◆ ASSIGNED TASK: The answer must consist solely of the lines from the line with "立即登录 (597, 1209)" to the final line of the data below, reproduced exactly, pictures omitted.

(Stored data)

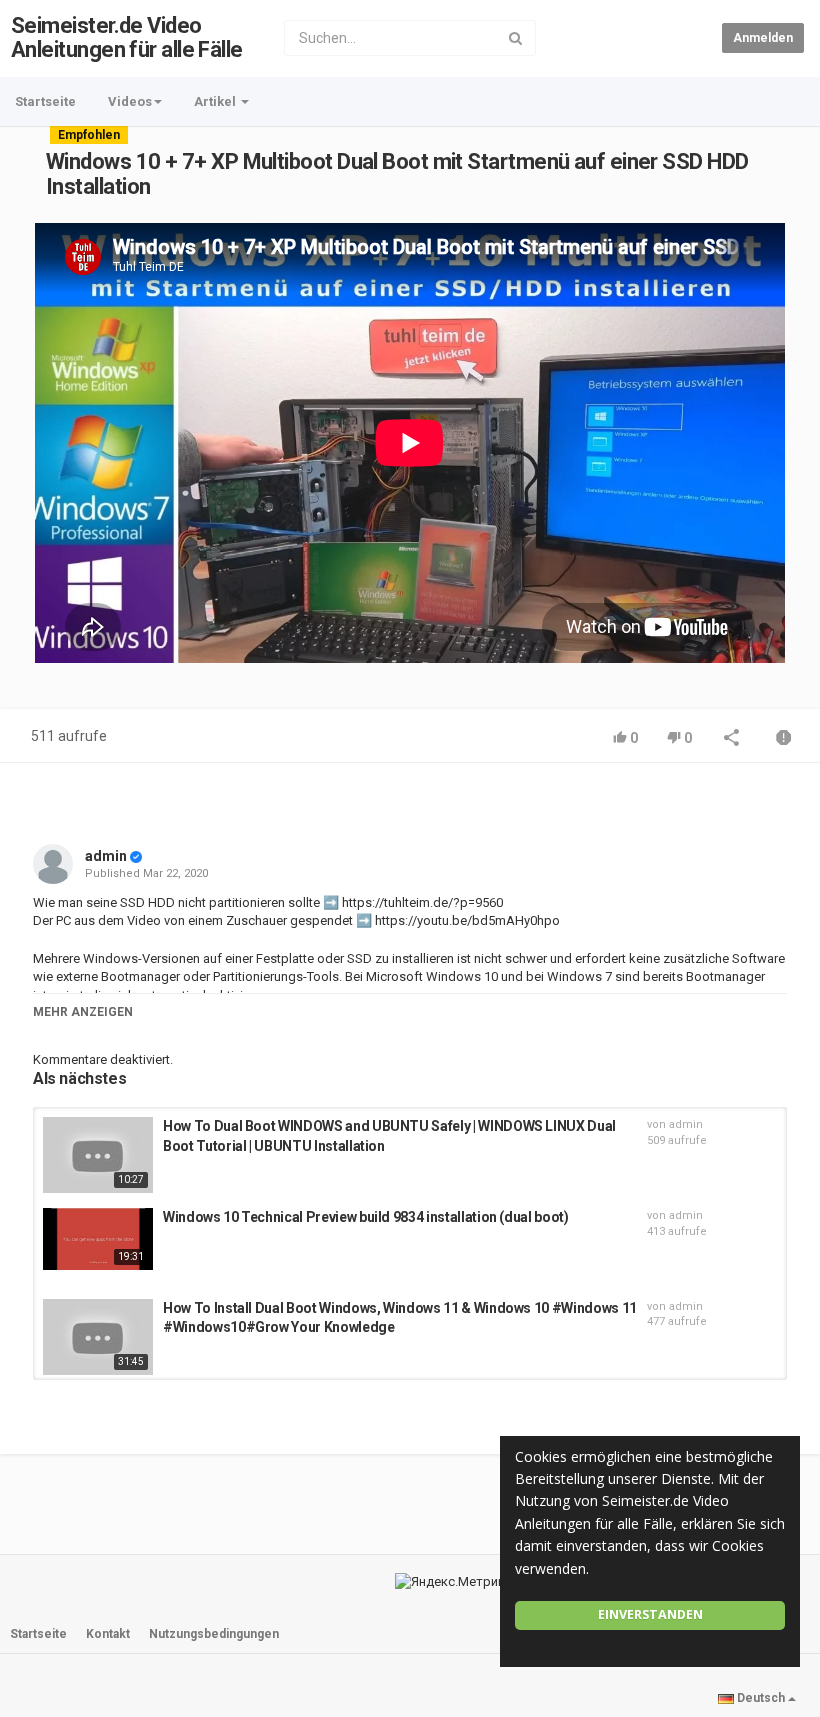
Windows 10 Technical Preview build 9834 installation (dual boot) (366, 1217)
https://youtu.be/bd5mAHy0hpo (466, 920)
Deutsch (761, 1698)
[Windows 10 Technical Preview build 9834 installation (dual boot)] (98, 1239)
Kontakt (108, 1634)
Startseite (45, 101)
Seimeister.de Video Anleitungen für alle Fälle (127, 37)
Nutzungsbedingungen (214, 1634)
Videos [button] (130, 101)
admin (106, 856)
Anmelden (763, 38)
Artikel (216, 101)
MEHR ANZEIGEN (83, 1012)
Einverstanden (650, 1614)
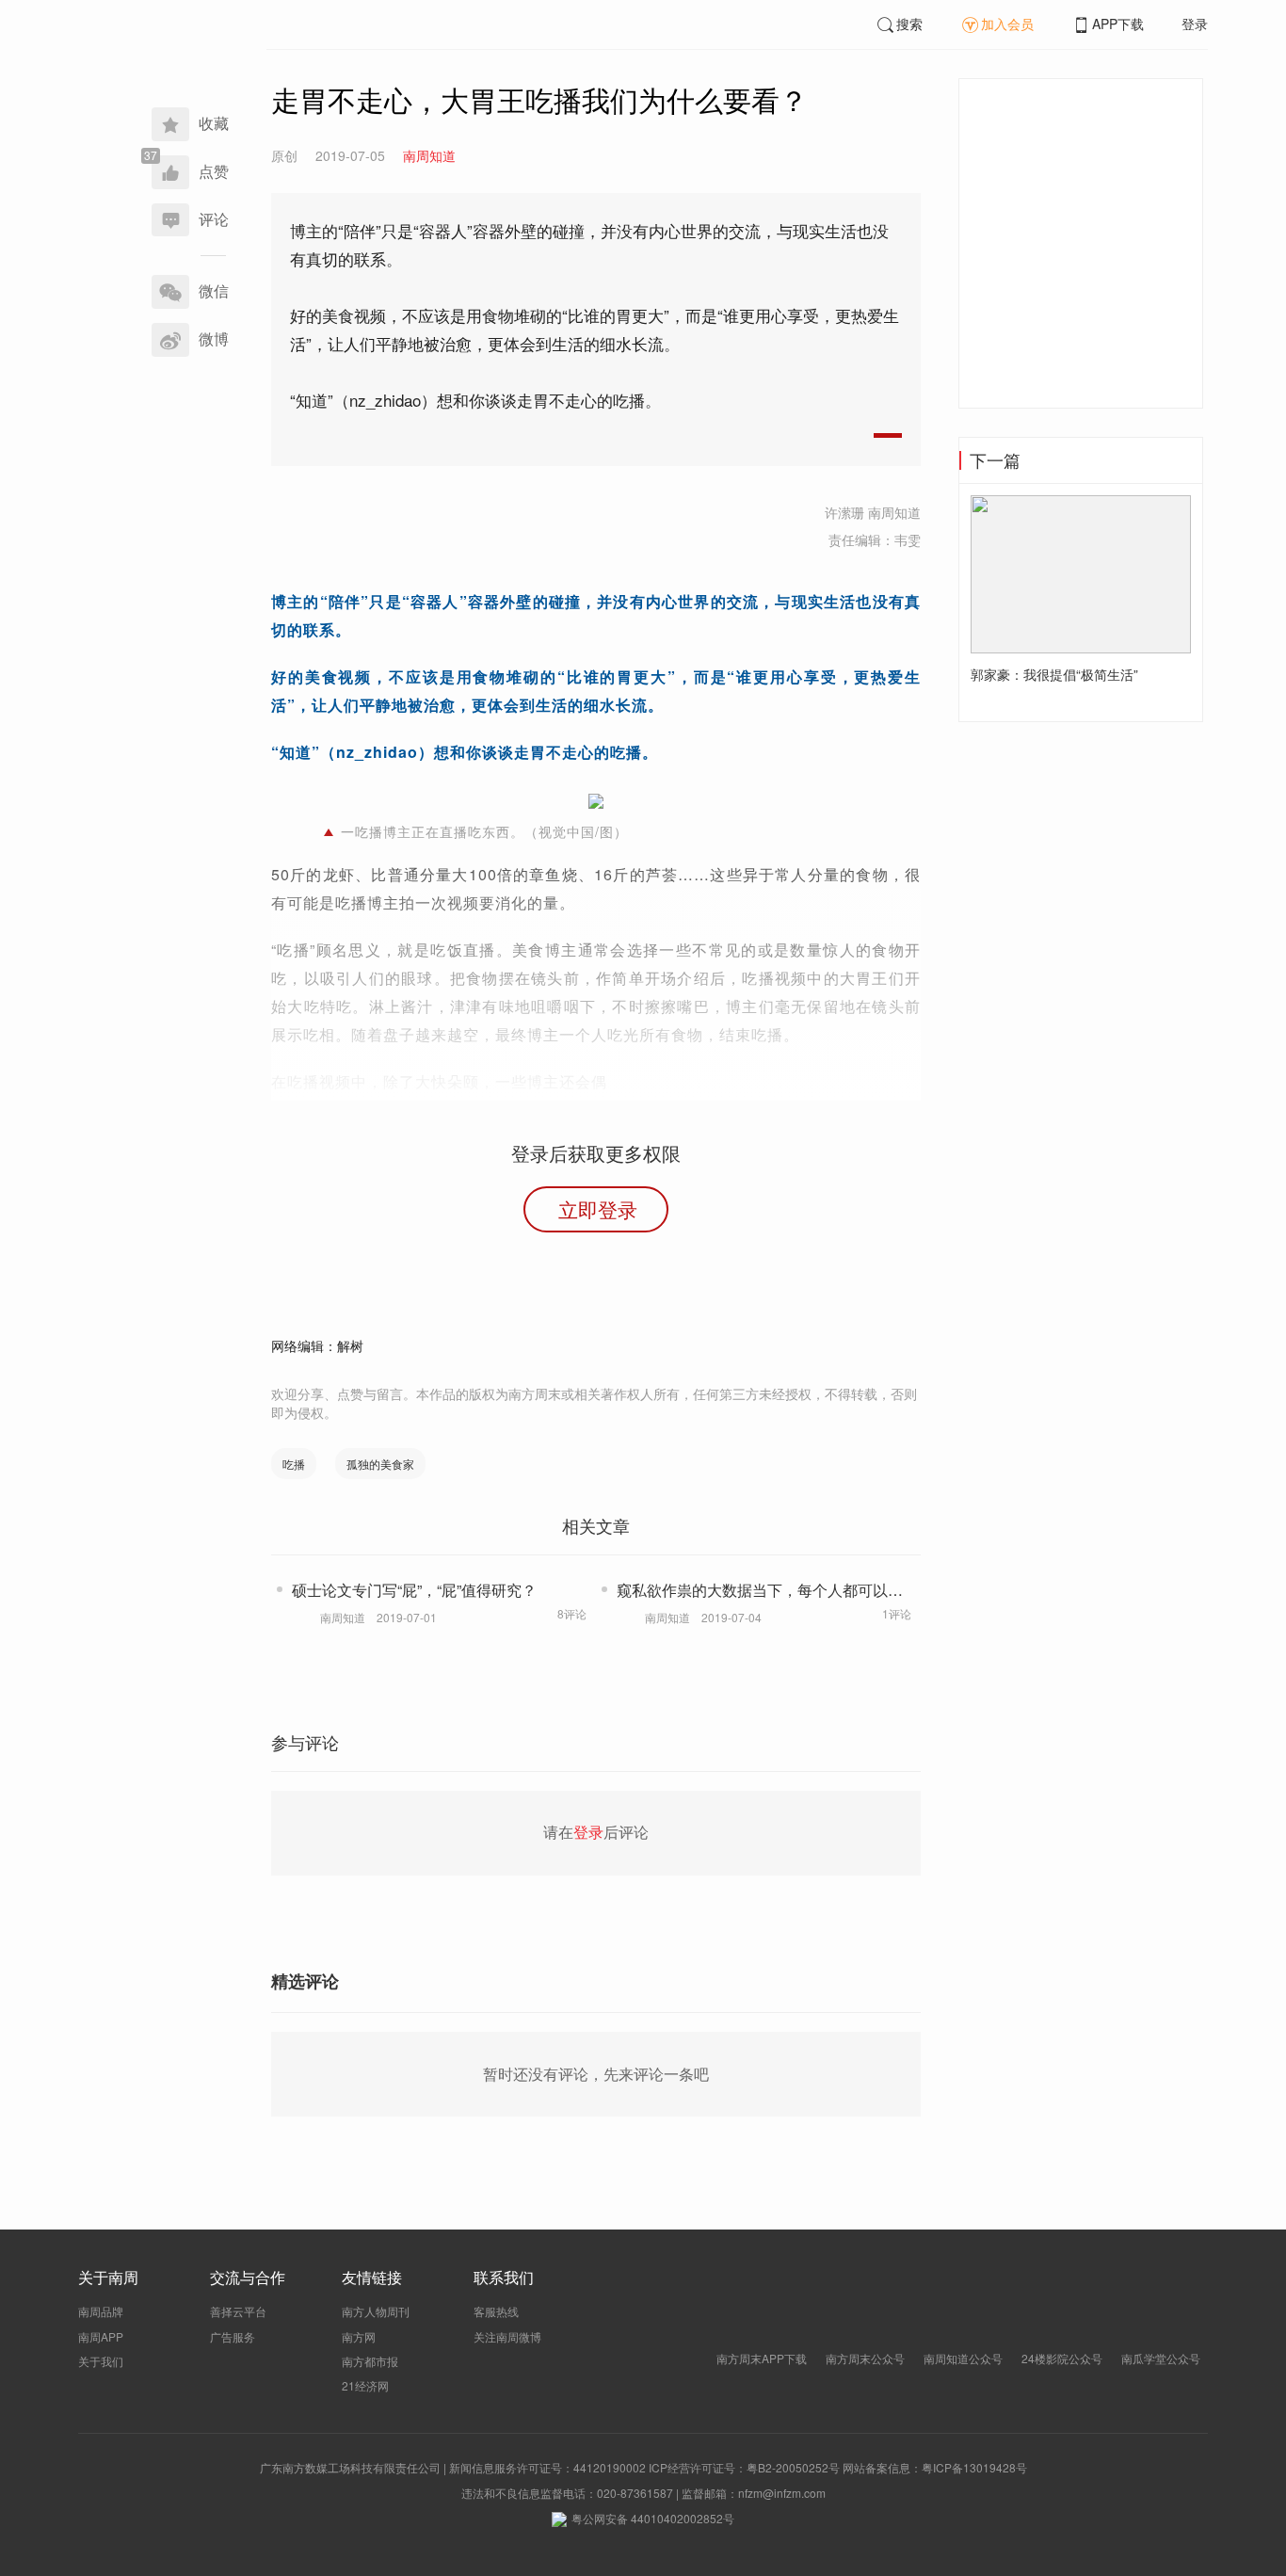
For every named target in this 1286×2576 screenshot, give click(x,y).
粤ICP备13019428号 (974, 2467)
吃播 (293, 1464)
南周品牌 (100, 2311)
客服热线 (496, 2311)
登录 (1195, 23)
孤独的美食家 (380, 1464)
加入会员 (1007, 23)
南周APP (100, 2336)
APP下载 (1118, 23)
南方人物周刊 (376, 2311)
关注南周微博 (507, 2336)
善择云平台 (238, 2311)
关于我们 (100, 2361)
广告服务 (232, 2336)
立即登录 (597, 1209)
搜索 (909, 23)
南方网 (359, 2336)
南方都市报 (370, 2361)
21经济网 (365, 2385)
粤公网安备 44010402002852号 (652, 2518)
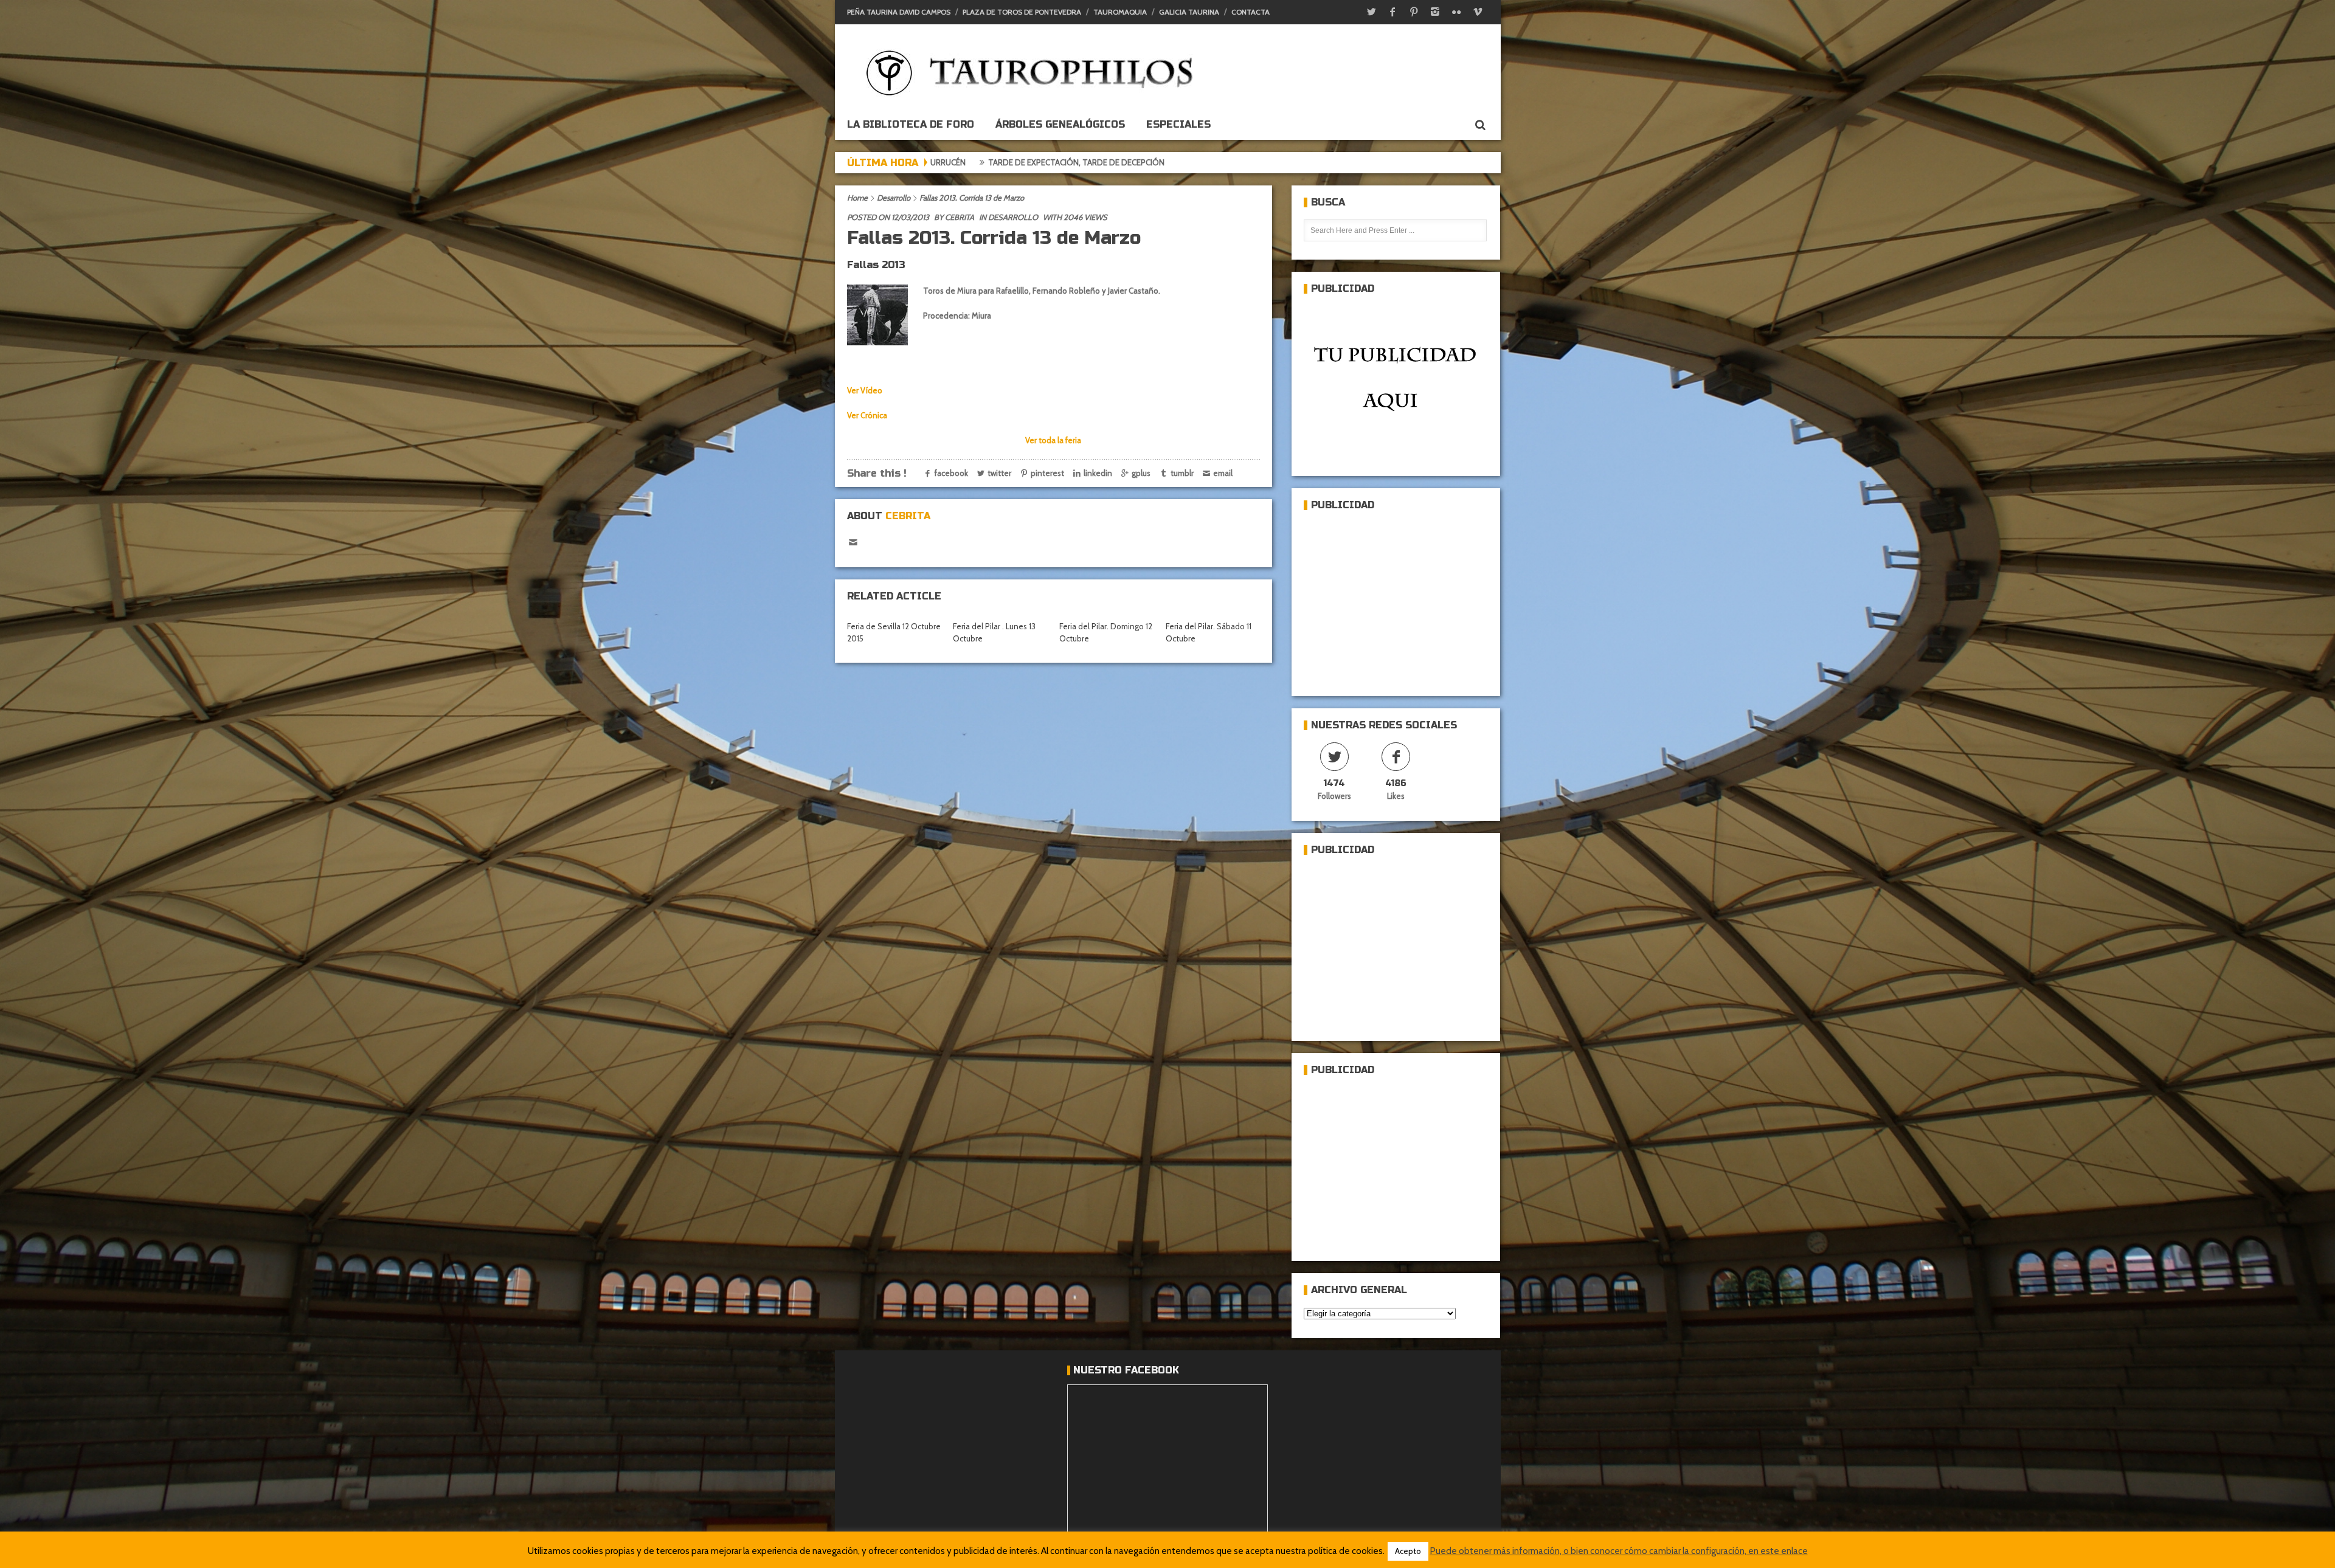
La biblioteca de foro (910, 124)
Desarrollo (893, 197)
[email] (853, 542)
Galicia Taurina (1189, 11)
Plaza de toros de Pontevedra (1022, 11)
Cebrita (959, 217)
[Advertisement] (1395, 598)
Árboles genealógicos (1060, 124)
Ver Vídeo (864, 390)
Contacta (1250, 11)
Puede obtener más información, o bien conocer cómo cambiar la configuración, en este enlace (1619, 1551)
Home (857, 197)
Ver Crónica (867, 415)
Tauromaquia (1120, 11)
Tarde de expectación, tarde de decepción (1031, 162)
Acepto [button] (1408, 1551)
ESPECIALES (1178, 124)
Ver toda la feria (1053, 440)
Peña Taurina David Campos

◆ REPLY TO THE TASK:
立即登录 (597, 1209)
搜索 (909, 23)
南方网 (359, 2336)
南方都市报 (370, 2361)
21经济网 (365, 2385)
粤公网安备 44010402002852号 (652, 2518)
La biblioteca de foro (910, 124)
Desarrollo (893, 197)
[email] (853, 542)
Galicia Taurina (1189, 11)
Plaza de toros de Pontevedra (1022, 11)
Cebrita (959, 217)
[Advertisement] (1395, 598)
Árboles genealógicos (1060, 124)
Ver Vídeo (864, 390)
Contacta (1250, 11)
Puede obtener más información, o bien conocer cómo cambiar la configuración, en este enlace (1619, 1551)
Home (857, 197)
Ver Crónica (867, 415)
Tauromaquia (1120, 11)
Tarde de expectación, tarde de decepción (1031, 162)
Acepto [button] (1408, 1551)
ESPECIALES (1178, 124)
Ver toda la feria (1053, 440)
Peña Taurina David Campos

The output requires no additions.